Je ne vous apprends point que les discours et gestes du Major abbé S… font gloser plus qu’il ne faut dans tous les milieux, et, le plus souvent, de façon fort amère. Si nos guerriers en collet romain savaient davantage quelle peine nous avons, de ce temps-ci, à contenir, parmi les nôtres, une violente crise d’anticléricalisme, il me semble que ces Messieurs se montreraient un peu plus discrets… Notre peuple admet que le clergé lui rappelle son devoir, en ce temps de guerre ; il ne comprend pas que des ecclésiastiques se fassent les propagandistes véhéments, provocateurs, de la politique de guerre du gouvernement, et nous prêchent, par surcroît, l’abrutissement colonial, et même, de façon assez ouverte, la conscription pour outre-mer.
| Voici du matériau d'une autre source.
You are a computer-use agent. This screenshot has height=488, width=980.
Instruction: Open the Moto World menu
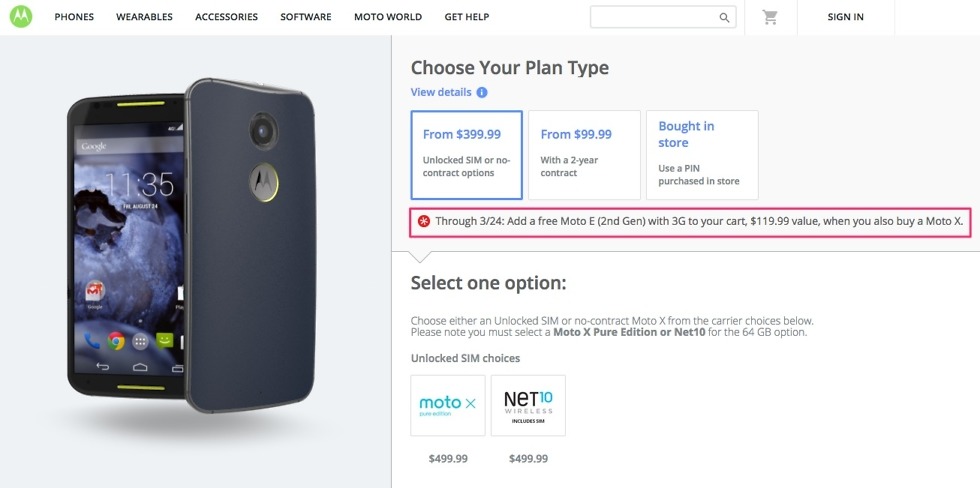388,17
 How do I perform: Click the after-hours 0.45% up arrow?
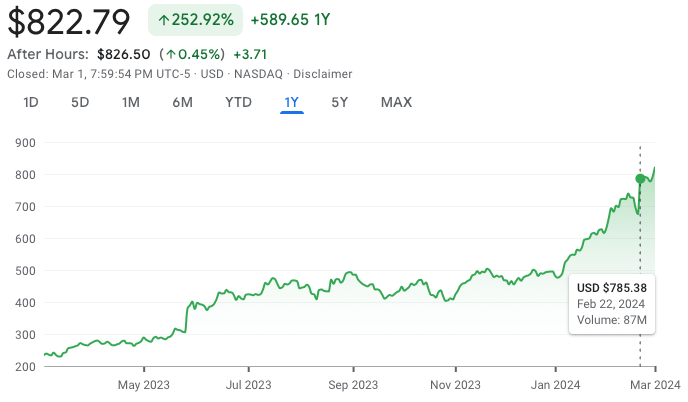171,54
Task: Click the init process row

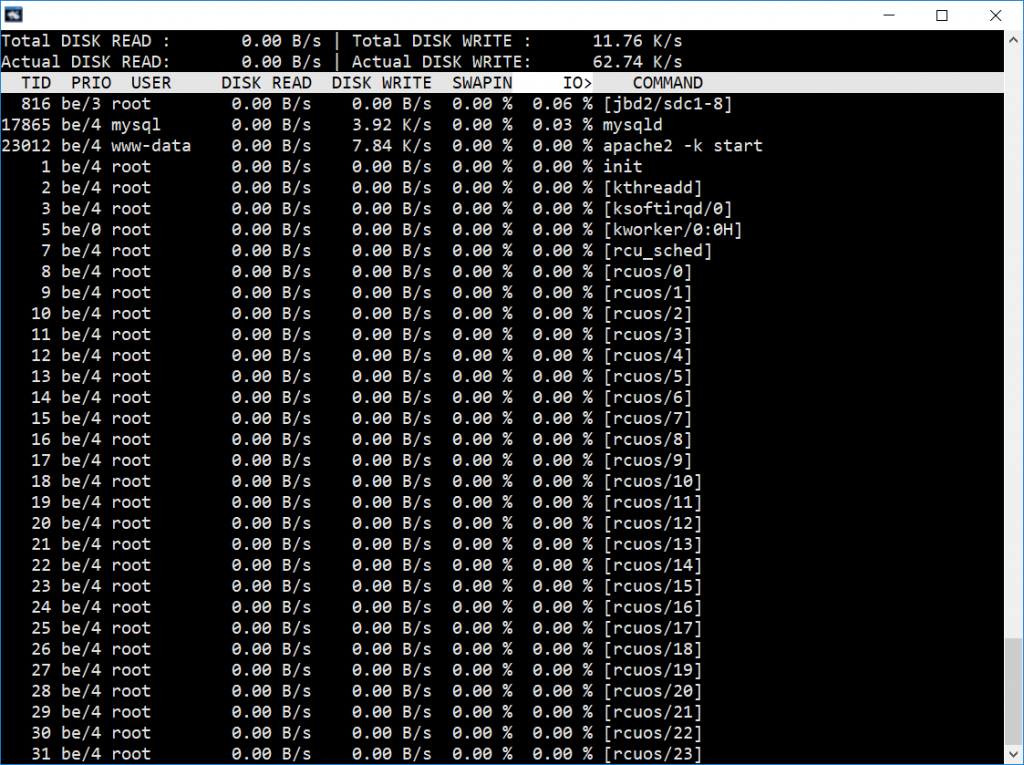Action: [x=502, y=167]
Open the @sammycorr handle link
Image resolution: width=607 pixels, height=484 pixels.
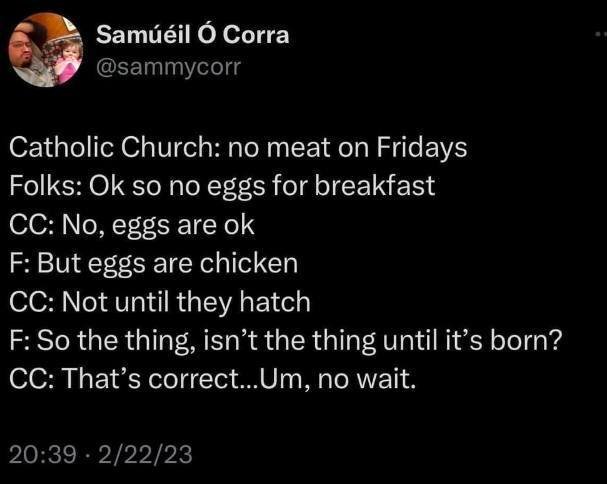coord(169,67)
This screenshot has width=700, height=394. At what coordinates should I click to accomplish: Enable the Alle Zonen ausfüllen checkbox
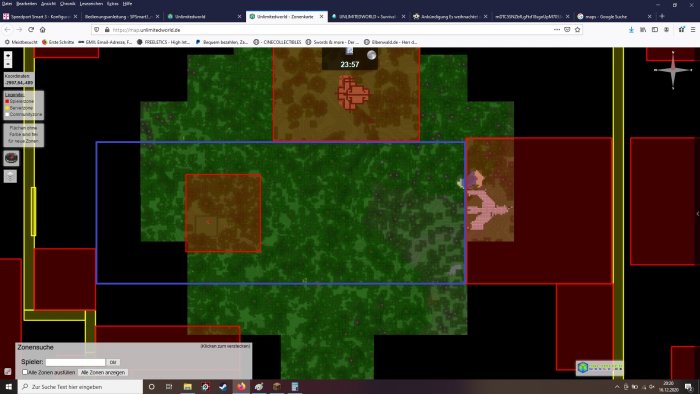click(x=25, y=372)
À la vérité, sommes-nous bien là dans notre rôle d’hommes d’Église ? Et avons-nous beaucoup à gagner à exaspérer, de tant de manières, les sentiments de la jeunesse ?

Pardonnez-moi, Excellence, de vous écrire ces choses. Je crois remplir un devoir. Je suis vraiment effrayé du sentiment d’hostilité que, par les temps qui courent, je sens grandir, et dans tous les milieux, contre le clergé.

Le 4 novembre, Son Excellence me faisait répondre par son grand vicaire, Mgr Paul Touchette :

Monseigneur a reçu votre lettre et me prie de vous dire qu’il a fait venir l’abbé S… tout de suite après son fameux discours à l’assemblée de Montréal-Est.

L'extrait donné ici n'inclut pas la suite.